- Exercise details -
Repeat every record below exactly as written.

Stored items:

Content starts

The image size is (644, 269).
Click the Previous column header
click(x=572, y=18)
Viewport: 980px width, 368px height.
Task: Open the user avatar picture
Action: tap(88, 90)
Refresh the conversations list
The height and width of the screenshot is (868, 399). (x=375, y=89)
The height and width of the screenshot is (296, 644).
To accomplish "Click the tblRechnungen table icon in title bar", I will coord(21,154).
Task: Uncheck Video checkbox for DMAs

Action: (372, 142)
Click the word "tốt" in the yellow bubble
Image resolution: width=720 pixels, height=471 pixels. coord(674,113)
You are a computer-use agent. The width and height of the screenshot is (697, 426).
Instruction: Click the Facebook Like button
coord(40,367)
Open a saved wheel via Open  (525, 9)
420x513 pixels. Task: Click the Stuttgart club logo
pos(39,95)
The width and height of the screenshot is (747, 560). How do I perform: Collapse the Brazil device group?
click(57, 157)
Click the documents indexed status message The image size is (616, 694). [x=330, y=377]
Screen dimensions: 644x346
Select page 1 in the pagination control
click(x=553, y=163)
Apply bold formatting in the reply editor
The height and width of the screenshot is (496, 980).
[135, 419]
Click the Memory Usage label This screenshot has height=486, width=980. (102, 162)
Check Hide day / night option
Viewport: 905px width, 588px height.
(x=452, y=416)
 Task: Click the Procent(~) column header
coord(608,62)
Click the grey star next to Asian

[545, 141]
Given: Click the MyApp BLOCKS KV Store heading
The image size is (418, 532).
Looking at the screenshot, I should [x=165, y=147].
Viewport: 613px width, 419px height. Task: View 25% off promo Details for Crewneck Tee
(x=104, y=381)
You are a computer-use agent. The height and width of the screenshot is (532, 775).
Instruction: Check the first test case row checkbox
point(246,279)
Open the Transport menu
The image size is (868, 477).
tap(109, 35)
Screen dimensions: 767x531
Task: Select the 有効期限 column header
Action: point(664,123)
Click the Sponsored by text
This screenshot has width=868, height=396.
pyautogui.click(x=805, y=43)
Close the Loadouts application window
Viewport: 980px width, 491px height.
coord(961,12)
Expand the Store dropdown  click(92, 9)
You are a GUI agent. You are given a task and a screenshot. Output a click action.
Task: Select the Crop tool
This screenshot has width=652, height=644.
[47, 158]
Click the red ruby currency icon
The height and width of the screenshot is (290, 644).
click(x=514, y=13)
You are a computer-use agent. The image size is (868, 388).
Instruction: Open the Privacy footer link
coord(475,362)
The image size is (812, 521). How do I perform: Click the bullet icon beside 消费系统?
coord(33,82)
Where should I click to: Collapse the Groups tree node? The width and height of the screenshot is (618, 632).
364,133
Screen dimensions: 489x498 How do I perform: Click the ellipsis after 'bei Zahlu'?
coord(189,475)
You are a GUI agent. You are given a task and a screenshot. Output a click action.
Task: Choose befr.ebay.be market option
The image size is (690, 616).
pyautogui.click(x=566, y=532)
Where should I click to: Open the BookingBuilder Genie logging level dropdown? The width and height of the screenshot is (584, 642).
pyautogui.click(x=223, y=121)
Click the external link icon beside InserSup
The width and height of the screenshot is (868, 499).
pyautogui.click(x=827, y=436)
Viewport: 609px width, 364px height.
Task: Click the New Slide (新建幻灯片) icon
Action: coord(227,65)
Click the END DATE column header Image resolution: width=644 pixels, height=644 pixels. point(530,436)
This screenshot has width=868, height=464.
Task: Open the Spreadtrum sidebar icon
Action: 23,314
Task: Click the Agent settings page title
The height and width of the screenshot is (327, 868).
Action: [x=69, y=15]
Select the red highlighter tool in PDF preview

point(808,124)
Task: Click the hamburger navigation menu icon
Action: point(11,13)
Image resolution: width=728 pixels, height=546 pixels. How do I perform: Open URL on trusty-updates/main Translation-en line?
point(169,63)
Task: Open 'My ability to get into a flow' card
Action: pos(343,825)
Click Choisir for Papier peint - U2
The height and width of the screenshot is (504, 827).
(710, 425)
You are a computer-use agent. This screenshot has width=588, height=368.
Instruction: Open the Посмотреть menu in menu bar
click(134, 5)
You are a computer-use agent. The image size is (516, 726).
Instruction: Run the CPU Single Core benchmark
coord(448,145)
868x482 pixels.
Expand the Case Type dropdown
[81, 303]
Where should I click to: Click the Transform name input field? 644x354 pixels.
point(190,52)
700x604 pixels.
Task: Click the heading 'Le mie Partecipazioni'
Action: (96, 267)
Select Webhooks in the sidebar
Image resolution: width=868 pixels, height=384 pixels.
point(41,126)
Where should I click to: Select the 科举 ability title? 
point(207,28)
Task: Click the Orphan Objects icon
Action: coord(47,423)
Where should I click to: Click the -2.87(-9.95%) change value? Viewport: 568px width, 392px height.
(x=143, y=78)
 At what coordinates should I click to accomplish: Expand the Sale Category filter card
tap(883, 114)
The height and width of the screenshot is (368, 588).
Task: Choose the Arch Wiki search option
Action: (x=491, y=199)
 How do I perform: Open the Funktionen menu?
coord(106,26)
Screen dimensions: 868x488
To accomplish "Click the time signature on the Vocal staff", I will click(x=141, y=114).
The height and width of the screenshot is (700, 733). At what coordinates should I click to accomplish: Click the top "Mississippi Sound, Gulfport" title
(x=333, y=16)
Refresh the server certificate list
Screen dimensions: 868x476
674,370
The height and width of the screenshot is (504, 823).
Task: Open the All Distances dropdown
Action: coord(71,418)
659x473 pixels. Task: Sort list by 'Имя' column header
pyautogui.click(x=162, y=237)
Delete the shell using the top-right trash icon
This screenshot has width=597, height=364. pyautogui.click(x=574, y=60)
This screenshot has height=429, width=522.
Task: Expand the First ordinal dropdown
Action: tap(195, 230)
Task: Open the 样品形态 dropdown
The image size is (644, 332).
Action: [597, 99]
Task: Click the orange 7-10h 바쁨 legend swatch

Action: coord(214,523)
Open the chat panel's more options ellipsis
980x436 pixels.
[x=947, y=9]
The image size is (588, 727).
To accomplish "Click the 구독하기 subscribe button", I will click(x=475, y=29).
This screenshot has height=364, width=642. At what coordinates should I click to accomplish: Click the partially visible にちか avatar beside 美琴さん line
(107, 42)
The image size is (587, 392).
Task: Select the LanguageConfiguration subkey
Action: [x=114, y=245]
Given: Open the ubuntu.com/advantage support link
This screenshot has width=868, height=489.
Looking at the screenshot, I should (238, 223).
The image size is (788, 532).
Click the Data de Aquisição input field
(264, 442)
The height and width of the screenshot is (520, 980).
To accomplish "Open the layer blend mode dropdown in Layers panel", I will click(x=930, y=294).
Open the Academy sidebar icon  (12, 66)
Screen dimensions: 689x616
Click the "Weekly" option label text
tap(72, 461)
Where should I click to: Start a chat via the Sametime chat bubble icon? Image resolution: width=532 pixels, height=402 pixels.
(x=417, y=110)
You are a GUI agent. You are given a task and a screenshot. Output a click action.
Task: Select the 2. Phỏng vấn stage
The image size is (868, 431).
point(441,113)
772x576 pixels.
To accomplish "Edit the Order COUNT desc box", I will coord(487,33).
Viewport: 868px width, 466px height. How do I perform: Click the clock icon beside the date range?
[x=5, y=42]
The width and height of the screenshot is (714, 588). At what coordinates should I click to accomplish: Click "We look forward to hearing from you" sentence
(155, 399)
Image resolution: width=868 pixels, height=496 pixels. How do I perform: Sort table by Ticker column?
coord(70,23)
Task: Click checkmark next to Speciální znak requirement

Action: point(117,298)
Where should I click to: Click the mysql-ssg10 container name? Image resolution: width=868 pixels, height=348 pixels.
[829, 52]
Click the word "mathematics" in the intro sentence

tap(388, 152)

Content ends

- Reply -
The image size is (644, 269).
Click the Previous column header
click(x=572, y=18)
Viewport: 980px width, 368px height.
Task: Open the user avatar picture
Action: tap(88, 90)
Refresh the conversations list
The height and width of the screenshot is (868, 399). (x=375, y=89)
The height and width of the screenshot is (296, 644).
To accomplish "Click the tblRechnungen table icon in title bar", I will coord(21,154).
Task: Uncheck Video checkbox for DMAs

Action: (372, 142)
Click the word "tốt" in the yellow bubble
Image resolution: width=720 pixels, height=471 pixels. coord(674,113)
You are a computer-use agent. The width and height of the screenshot is (697, 426).
Instruction: Click the Facebook Like button
coord(40,367)
Open a saved wheel via Open  (525, 9)
420x513 pixels. Task: Click the Stuttgart club logo
pos(39,95)
The width and height of the screenshot is (747, 560). How do I perform: Collapse the Brazil device group?
click(57, 157)
Click the documents indexed status message The image size is (616, 694). [x=330, y=377]
Screen dimensions: 644x346
Select page 1 in the pagination control
click(x=553, y=163)
Apply bold formatting in the reply editor
The height and width of the screenshot is (496, 980).
[135, 419]
Click the Memory Usage label This screenshot has height=486, width=980. (102, 162)
Check Hide day / night option
Viewport: 905px width, 588px height.
(x=452, y=416)
 Task: Click the Procent(~) column header
coord(608,62)
Click the grey star next to Asian

[545, 141]
Given: Click the MyApp BLOCKS KV Store heading
The image size is (418, 532).
Looking at the screenshot, I should [x=165, y=147].
Viewport: 613px width, 419px height. Task: View 25% off promo Details for Crewneck Tee
(x=104, y=381)
You are a computer-use agent. The height and width of the screenshot is (532, 775).
Instruction: Check the first test case row checkbox
point(246,279)
Open the Transport menu
The image size is (868, 477).
tap(109, 35)
Screen dimensions: 767x531
Task: Select the 有効期限 column header
Action: point(664,123)
Click the Sponsored by text
This screenshot has width=868, height=396.
pyautogui.click(x=805, y=43)
Close the Loadouts application window
Viewport: 980px width, 491px height.
coord(961,12)
Expand the Store dropdown  click(92, 9)
You are a GUI agent. You are given a task and a screenshot. Output a click action.
Task: Select the Crop tool
This screenshot has width=652, height=644.
[47, 158]
Click the red ruby currency icon
The height and width of the screenshot is (290, 644).
click(x=514, y=13)
You are a computer-use agent. The image size is (868, 388).
Instruction: Open the Privacy footer link
coord(475,362)
The image size is (812, 521). How do I perform: Click the bullet icon beside 消费系统?
coord(33,82)
Where should I click to: Collapse the Groups tree node? The width and height of the screenshot is (618, 632).
364,133
Screen dimensions: 489x498 How do I perform: Click the ellipsis after 'bei Zahlu'?
coord(189,475)
You are a GUI agent. You are given a task and a screenshot. Output a click action.
Task: Choose befr.ebay.be market option
The image size is (690, 616).
pyautogui.click(x=566, y=532)
Where should I click to: Open the BookingBuilder Genie logging level dropdown? The width and height of the screenshot is (584, 642).
pyautogui.click(x=223, y=121)
Click the external link icon beside InserSup
The width and height of the screenshot is (868, 499).
pyautogui.click(x=827, y=436)
Viewport: 609px width, 364px height.
Task: Click the New Slide (新建幻灯片) icon
Action: coord(227,65)
Click the END DATE column header Image resolution: width=644 pixels, height=644 pixels. point(530,436)
This screenshot has width=868, height=464.
Task: Open the Spreadtrum sidebar icon
Action: 23,314
Task: Click the Agent settings page title
The height and width of the screenshot is (327, 868).
Action: [x=69, y=15]
Select the red highlighter tool in PDF preview

point(808,124)
Task: Click the hamburger navigation menu icon
Action: point(11,13)
Image resolution: width=728 pixels, height=546 pixels. How do I perform: Open URL on trusty-updates/main Translation-en line?
point(169,63)
Task: Open 'My ability to get into a flow' card
Action: pos(343,825)
Click Choisir for Papier peint - U2
The height and width of the screenshot is (504, 827).
(710, 425)
You are a computer-use agent. This screenshot has width=588, height=368.
Instruction: Open the Посмотреть menu in menu bar
click(134, 5)
You are a computer-use agent. The image size is (516, 726).
Instruction: Run the CPU Single Core benchmark
coord(448,145)
868x482 pixels.
Expand the Case Type dropdown
[81, 303]
Where should I click to: Click the Transform name input field? 644x354 pixels.
point(190,52)
700x604 pixels.
Task: Click the heading 'Le mie Partecipazioni'
Action: (96, 267)
Select Webhooks in the sidebar
Image resolution: width=868 pixels, height=384 pixels.
point(41,126)
Where should I click to: Select the 科举 ability title? 
point(207,28)
Task: Click the Orphan Objects icon
Action: coord(47,423)
Where should I click to: Click the -2.87(-9.95%) change value? Viewport: 568px width, 392px height.
(x=143, y=78)
 At what coordinates should I click to accomplish: Expand the Sale Category filter card
tap(883, 114)
The height and width of the screenshot is (368, 588).
Task: Choose the Arch Wiki search option
Action: (x=491, y=199)
 How do I perform: Open the Funktionen menu?
coord(106,26)
Screen dimensions: 868x488
To accomplish "Click the time signature on the Vocal staff", I will click(x=141, y=114).
The height and width of the screenshot is (700, 733). At what coordinates should I click to accomplish: Click the top "Mississippi Sound, Gulfport" title
(x=333, y=16)
Refresh the server certificate list
Screen dimensions: 868x476
674,370
The height and width of the screenshot is (504, 823).
Task: Open the All Distances dropdown
Action: coord(71,418)
659x473 pixels. Task: Sort list by 'Имя' column header
pyautogui.click(x=162, y=237)
Delete the shell using the top-right trash icon
This screenshot has width=597, height=364. pyautogui.click(x=574, y=60)
This screenshot has height=429, width=522.
Task: Expand the First ordinal dropdown
Action: tap(195, 230)
Task: Open the 样品形态 dropdown
The image size is (644, 332).
Action: [597, 99]
Task: Click the orange 7-10h 바쁨 legend swatch

Action: coord(214,523)
Open the chat panel's more options ellipsis
980x436 pixels.
[x=947, y=9]
The image size is (588, 727).
To accomplish "Click the 구독하기 subscribe button", I will click(x=475, y=29).
This screenshot has height=364, width=642. At what coordinates should I click to accomplish: Click the partially visible にちか avatar beside 美琴さん line
(107, 42)
The image size is (587, 392).
Task: Select the LanguageConfiguration subkey
Action: [x=114, y=245]
Given: Open the ubuntu.com/advantage support link
This screenshot has width=868, height=489.
Looking at the screenshot, I should (238, 223).
The image size is (788, 532).
Click the Data de Aquisição input field
(264, 442)
The height and width of the screenshot is (520, 980).
To accomplish "Open the layer blend mode dropdown in Layers panel", I will click(x=930, y=294).
Open the Academy sidebar icon  (12, 66)
Screen dimensions: 689x616
Click the "Weekly" option label text
tap(72, 461)
Where should I click to: Start a chat via the Sametime chat bubble icon? Image resolution: width=532 pixels, height=402 pixels.
(x=417, y=110)
You are a GUI agent. You are given a task and a screenshot. Output a click action.
Task: Select the 2. Phỏng vấn stage
The image size is (868, 431).
point(441,113)
772x576 pixels.
To accomplish "Edit the Order COUNT desc box", I will coord(487,33).
Viewport: 868px width, 466px height. How do I perform: Click the clock icon beside the date range?
[x=5, y=42]
The width and height of the screenshot is (714, 588). At what coordinates should I click to accomplish: Click "We look forward to hearing from you" sentence
(155, 399)
Image resolution: width=868 pixels, height=496 pixels. How do I perform: Sort table by Ticker column?
coord(70,23)
Task: Click checkmark next to Speciální znak requirement

Action: point(117,298)
Where should I click to: Click the mysql-ssg10 container name? Image resolution: width=868 pixels, height=348 pixels.
[829, 52]
Click the word "mathematics" in the intro sentence

tap(388, 152)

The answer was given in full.